Zhù Ying said, “Your character and standing are impeccable — of course it must be you. In the past I only ever handled miscellaneous tasks; for presiding over things, that has always been up to you, and so it remains.”

She herself had some other people to deal with.


Zhù Ying returned to the main camp’s inner quarters. With Marquis Zheng returned to the capital and General Leng departed with his troops, the main tent had naturally come to belong to her.

She picked up an official document and saw a name on it — a person dispatched to the north by the Council of State: Luo Jiaxiu.

Jing Gang, seeing her stare at the document for a long time without moving, asked cautiously, “My lord? Is there something you would like to instruct us to do?”

Zhù Ying let out a soft sigh: “Go to the post station and receive someone for me.”

Jing Gang was somewhat surprised. He asked, “What manner of person is this?”

Zhù Ying had sent people to receive someone only a handful of times before; those had always been imperial envoys. So who was this Luo Jiaxiu?

Zhù Ying seemed to understand what he was thinking, and said as if in explanation, “He was one of the people the Council of State assigned to prefectures and counties at the same time as I was.”

More than a decade ago, Ministers Chen, Shi, and Wang had sent a cohort of around a hundred young men out to serve at the local level. Li Yanqing had been the first to volunteer. Zhù Ying had been the one who requested the most remote assignment. And among those sent out in the same batch, there had been one named Luo Jiaxiu.

This was something Jing Gang could not have known. Not knowing, he could only speculate: exactly what kind of person could this be, to receive such attention from my lord?

Inside the field headquarters, however, there was someone else who did understand.

The court’s decision to split the command was something Chen Fang could follow the reasoning behind — of all the people there, he was among the calmest. At this moment Su Zhe was a little put out, muttering, “And now who is this? What will they do when they get here? Will they be more useful than our own people…?”

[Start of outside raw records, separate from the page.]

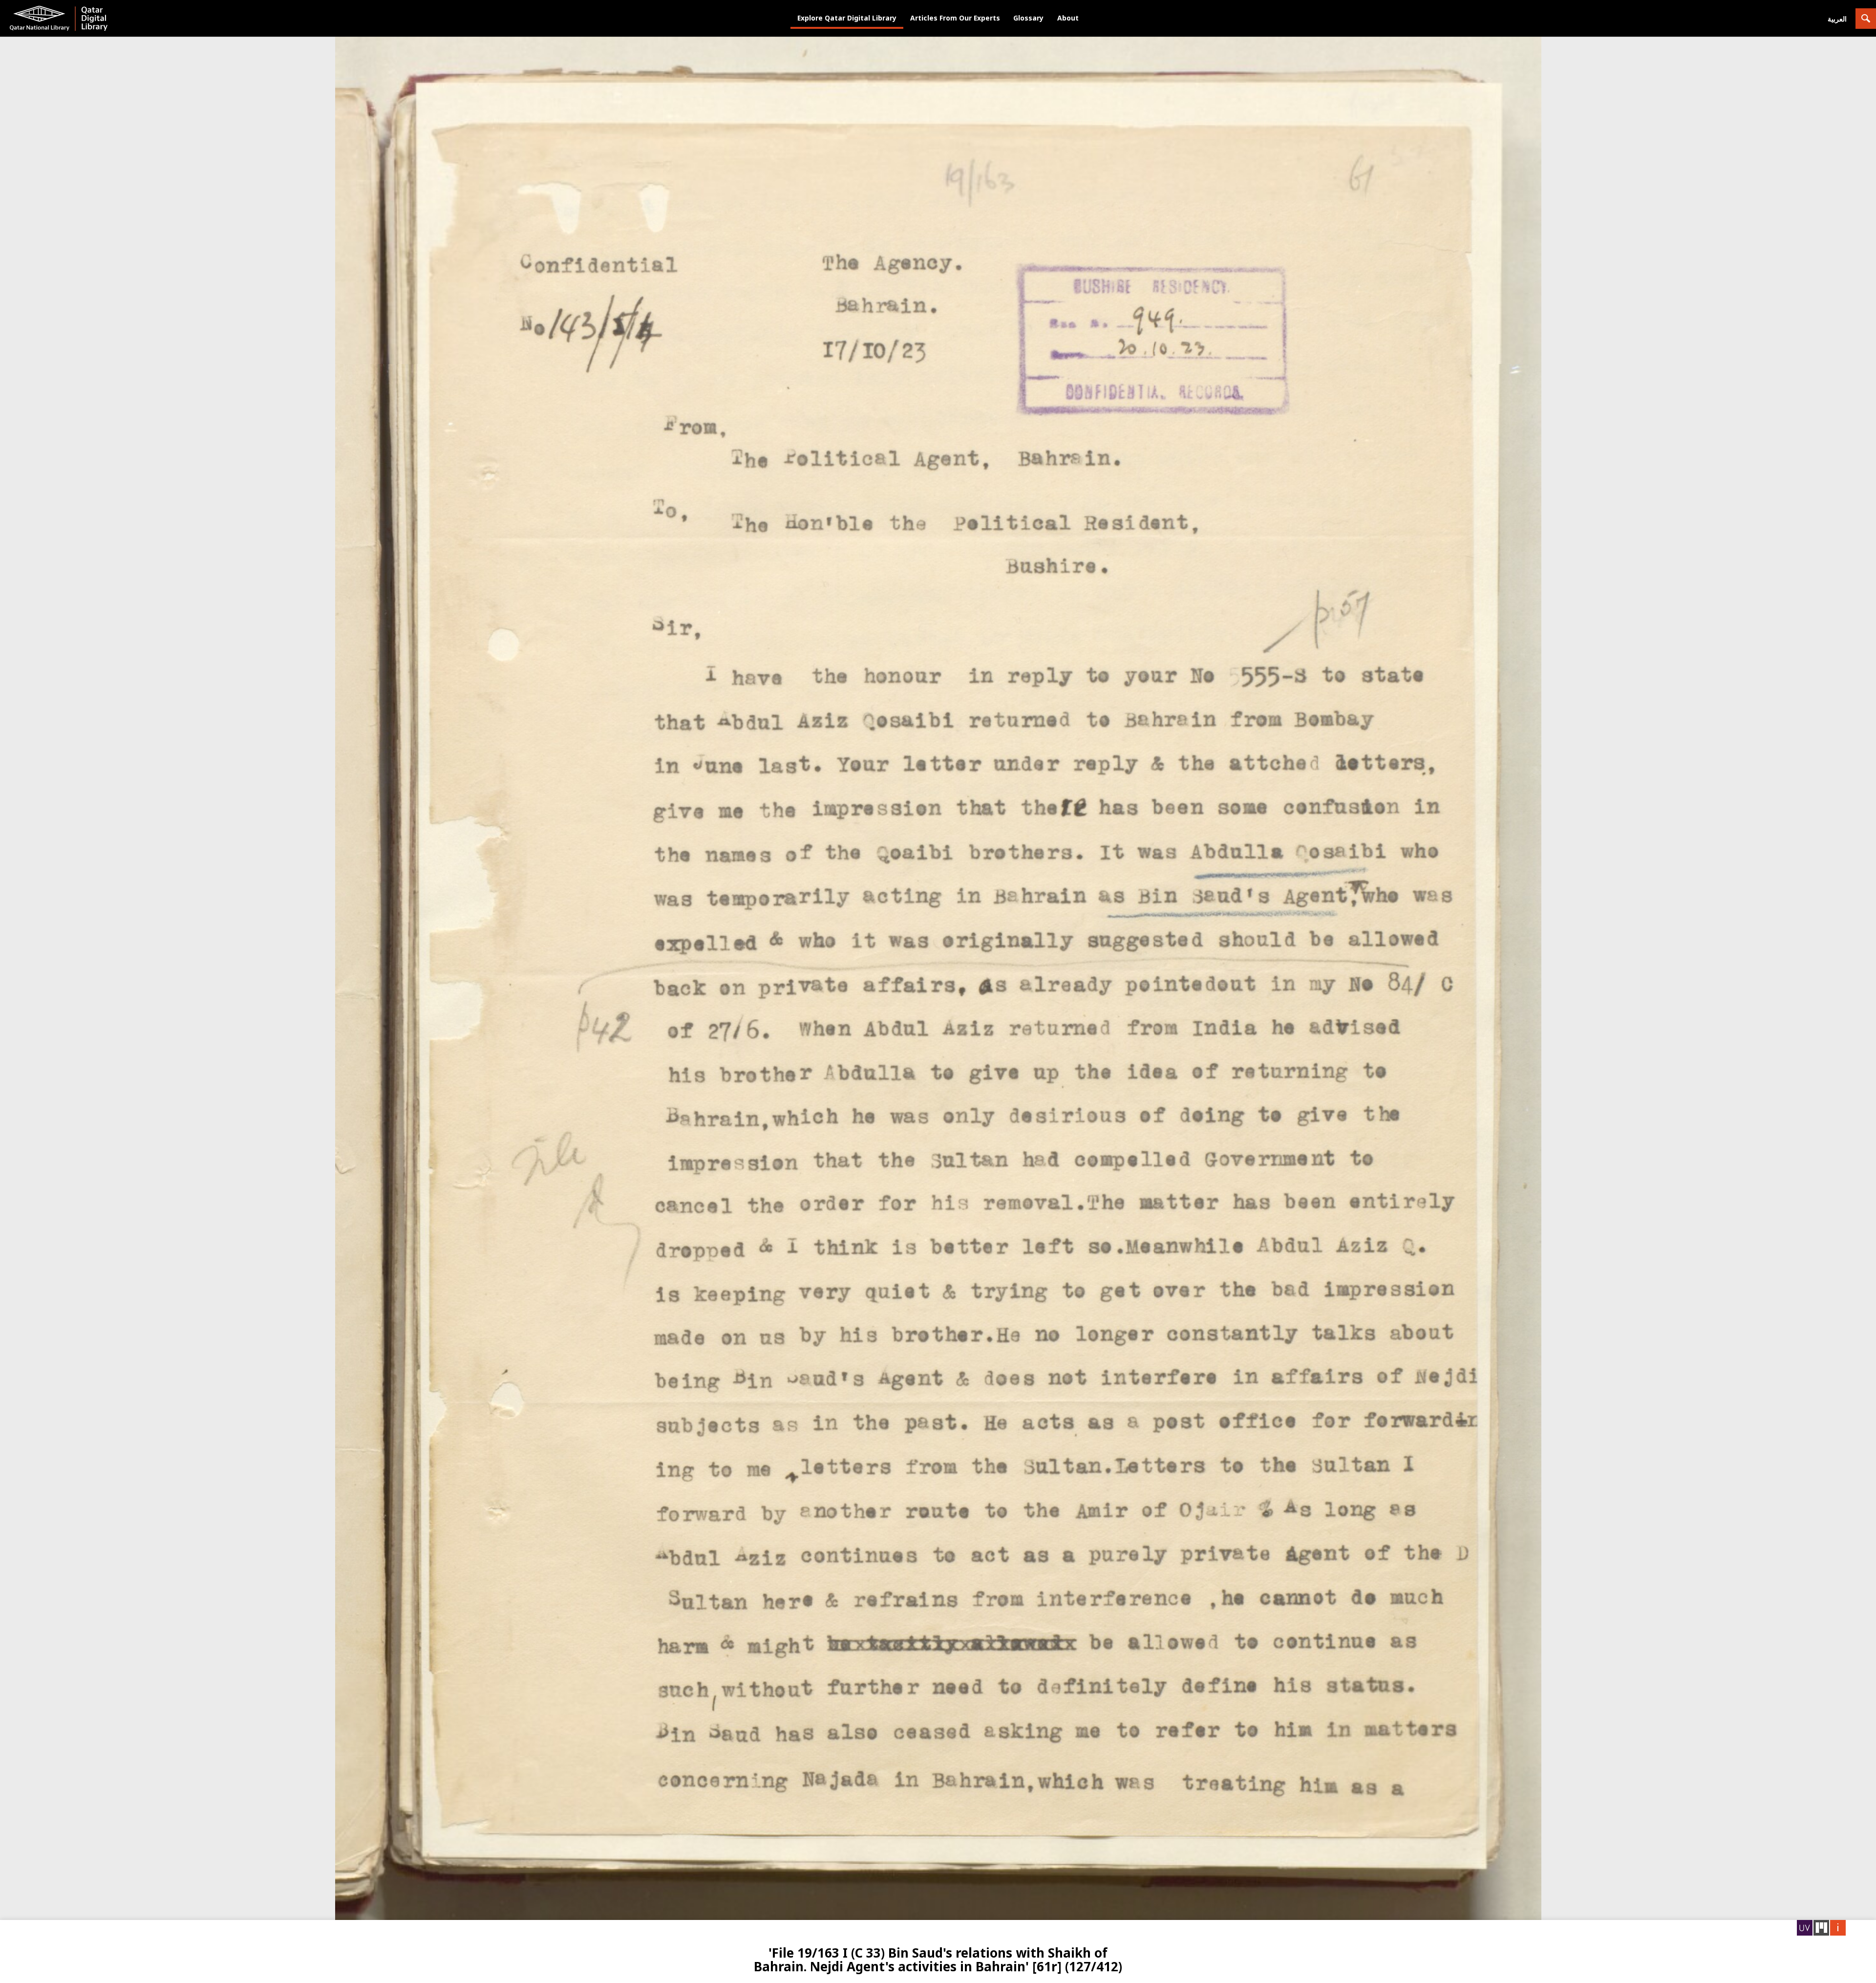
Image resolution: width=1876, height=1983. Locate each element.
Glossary (1028, 17)
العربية (1837, 18)
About (1068, 17)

Chen Fang said to Su Zhe, “I believe I once heard our grandfather mention it — in those years, some people were sent to the regions to be tempered through experience. Great-uncle was the most outstanding among them; Li Yanqing was remarkable for his resolute spirit. The rest who were chosen by the Council of State — none of them were ordinary.”

Zhù Qingjun poked Su Zhe in the back. Su Zhe’s pouting lips drew together — the corners of her mouth turned up — and the look of displeasure was gone from her face.